The government claims that the total area cultivated with wheat is 3.4 million feddans. If this figure is correct, then the area cultivated with clover is no more than 2.5 million feddans. We all know that farmers are more eager to feed their animals than they are to feed themselves, because the milk, cheese, and butter they get from their animals support them at times when they have no other sources of income. When a calf is born, a farmer's family feels blessed.
As a result, the area farmers set aside for clover is never below three million feddans, and sometimes this area goes up to 3.5 million feddans. However, let's assume that out of a sudden sense of patriotism on the farmers' part, or a desire to put the government's interests before their own, this area was indeed only three million feddans this year. Please bear in mind that small farmers, not cattle farmers, provide nearly 90 per cent of our consumption of meat, so we don't want them to cut down on clover too much.
Regarding diesel oil, we have been seeing diesel oil shortages for about three months now, and farmers need diesel to run their water pumps. Because of the shortages, they have either to buy diesel at inflated prices on the black market, or use less water in irrigation. In either case, either the crops suffer or the farmers do.
In the case of wheat, one suspects that not only is it receiving less fertiliser, but it is receiving less water too.
Wheat also competes with other crops for land, among them beets, which take up about 330,000 feddans, broad beans, which take up 150,000 feddans, barley, which takes up about 300,000 feddans, and lentils and chickpeas. The total area that these non-wheat crops cover is nearly 750,000 feddans, not forgetting the three million feddans of clover.
Because the country's total cultivable area is only 6.5 million feddans, the area left for wheat is something in the vicinity of 2.7 million feddans. And with each feddan producing on average 2.25 tonnes, the country's total wheat production cannot be more than six million tonnes this year, and it is likely to be considerably lower.

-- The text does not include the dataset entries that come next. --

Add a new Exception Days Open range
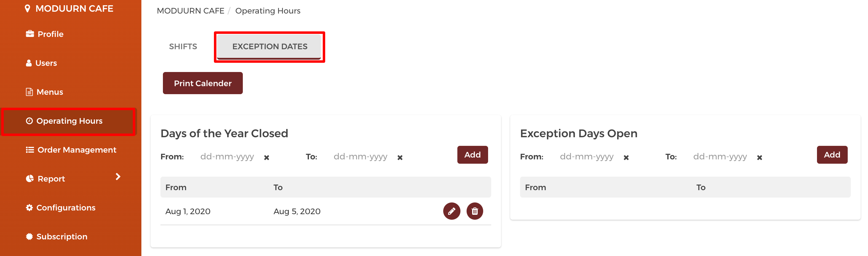This screenshot has width=868, height=256. coord(832,155)
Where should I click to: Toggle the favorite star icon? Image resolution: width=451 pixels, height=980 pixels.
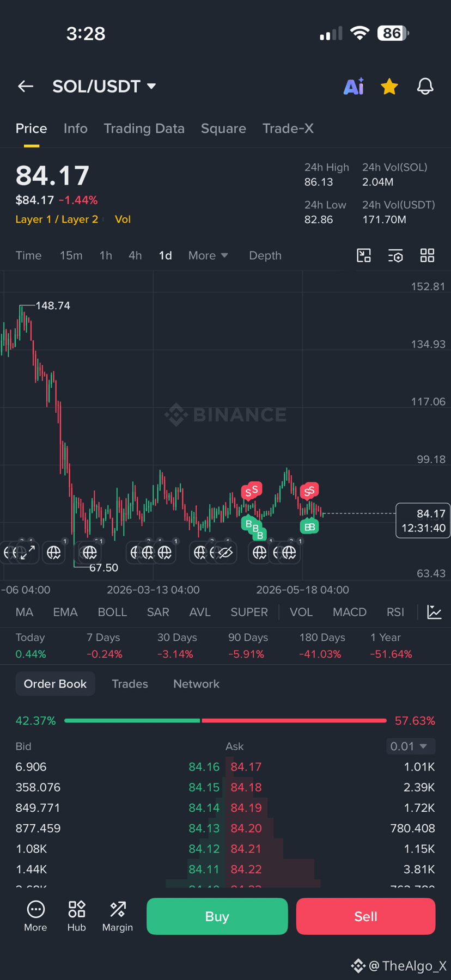(389, 86)
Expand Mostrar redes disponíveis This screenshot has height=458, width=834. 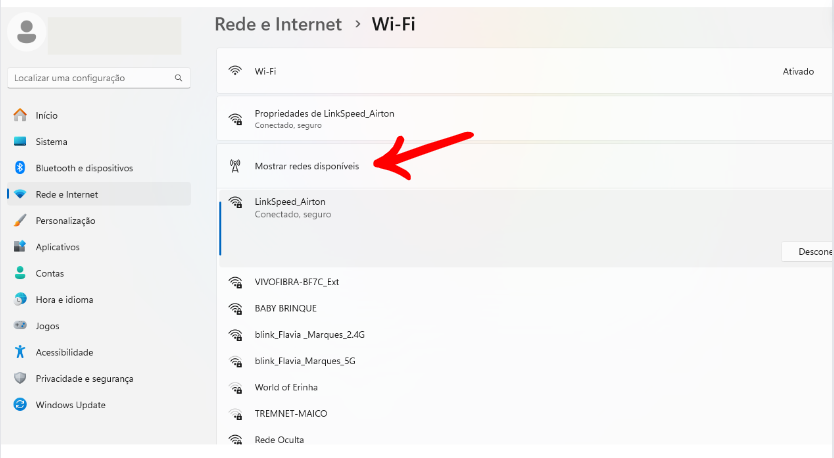pyautogui.click(x=306, y=166)
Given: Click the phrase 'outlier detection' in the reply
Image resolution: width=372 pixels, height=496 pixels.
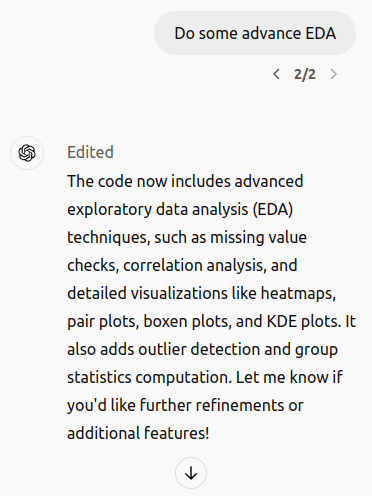Looking at the screenshot, I should 199,349.
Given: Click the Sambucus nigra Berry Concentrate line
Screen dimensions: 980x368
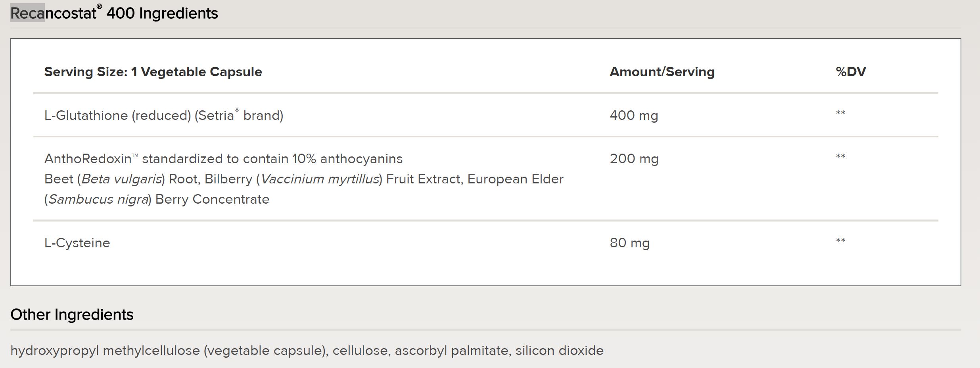Looking at the screenshot, I should (157, 199).
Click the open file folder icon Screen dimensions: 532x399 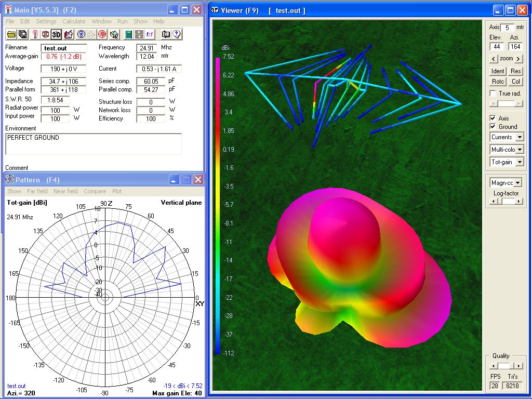(11, 34)
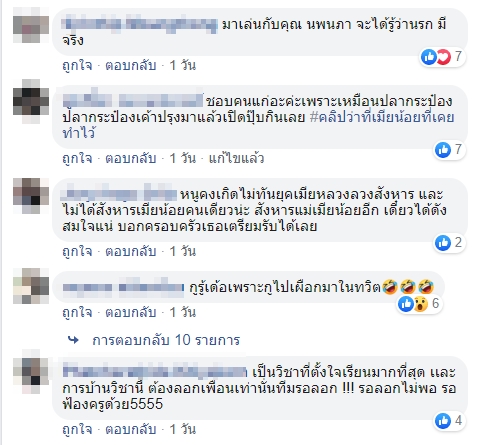Click ถูกใจ under the last comment
Viewport: 497px width, 445px height.
[77, 429]
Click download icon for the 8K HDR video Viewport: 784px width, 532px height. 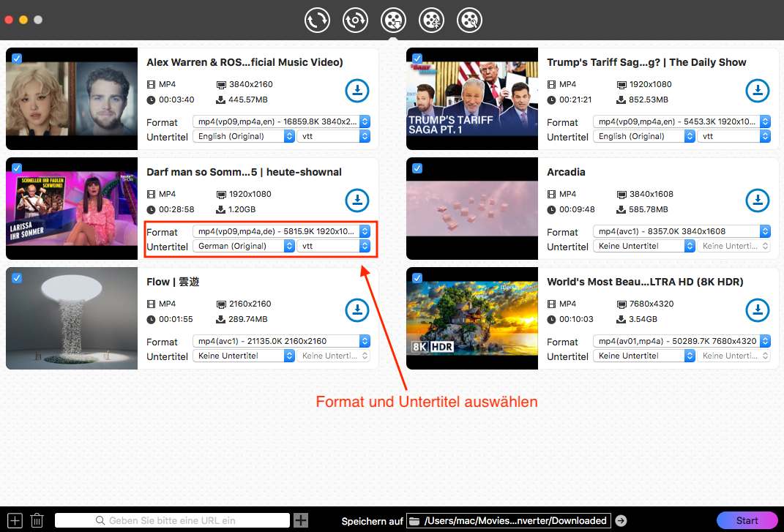[x=758, y=310]
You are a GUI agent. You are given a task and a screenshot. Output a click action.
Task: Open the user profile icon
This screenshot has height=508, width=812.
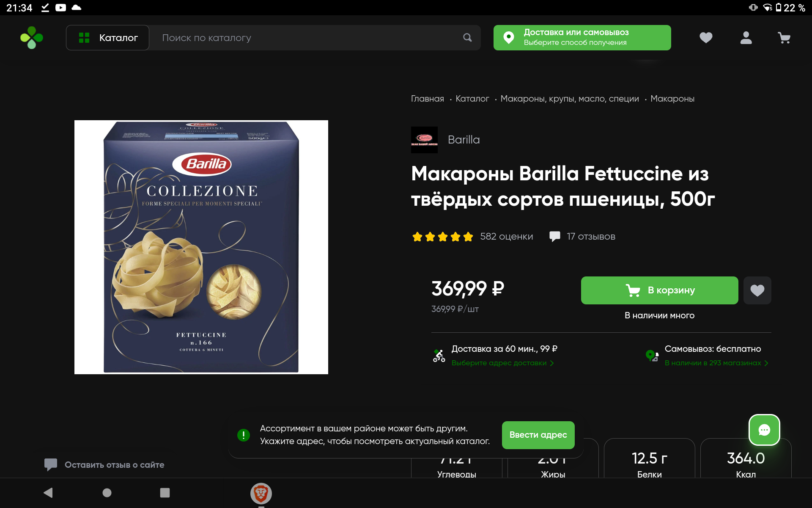point(746,38)

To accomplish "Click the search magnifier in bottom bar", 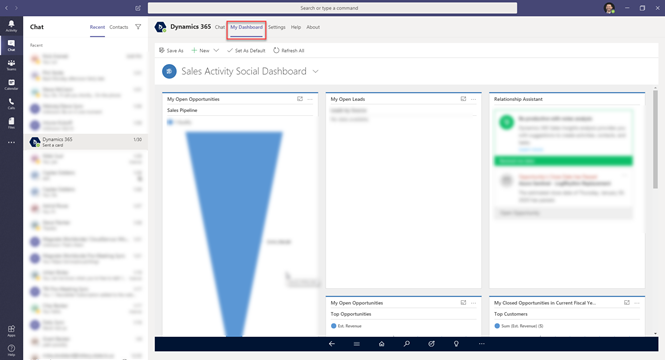I will click(x=406, y=344).
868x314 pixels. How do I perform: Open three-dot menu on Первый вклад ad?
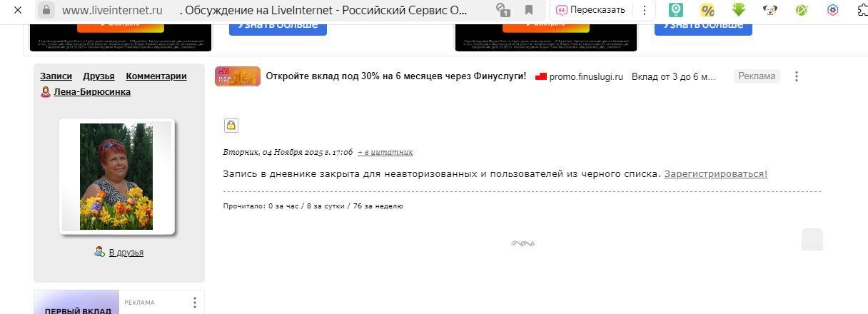click(x=194, y=303)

However, the ministry of agriculture nevertheless claims that the production of wheat, which only two years ago hovered at about 5.5 million tonnes per year, last year rose to 7.5 million tonnes and will rise again this year to 9.5 million tonnes. Not even Australian kangaroos can bounce that high, or that often.
The international figures also don't tally with the claims of our government. According to the US Grains Council, Egypt's imports of wheat averaged 11 million tonnes over the past three years. Since the country's consumption of wheat averages 15 million tonnes per year, this means that we only produce four million tonnes or so, almost one half of what the ministry claims we do.
The official figures keep speaking of self-sufficiency in bread, but leave out things such as pastries or macaroni, which compete for wheat. Can we be more realistic and stop cooking the books?
The writer is a professor at the Faculty of Agriculture, Cairo University.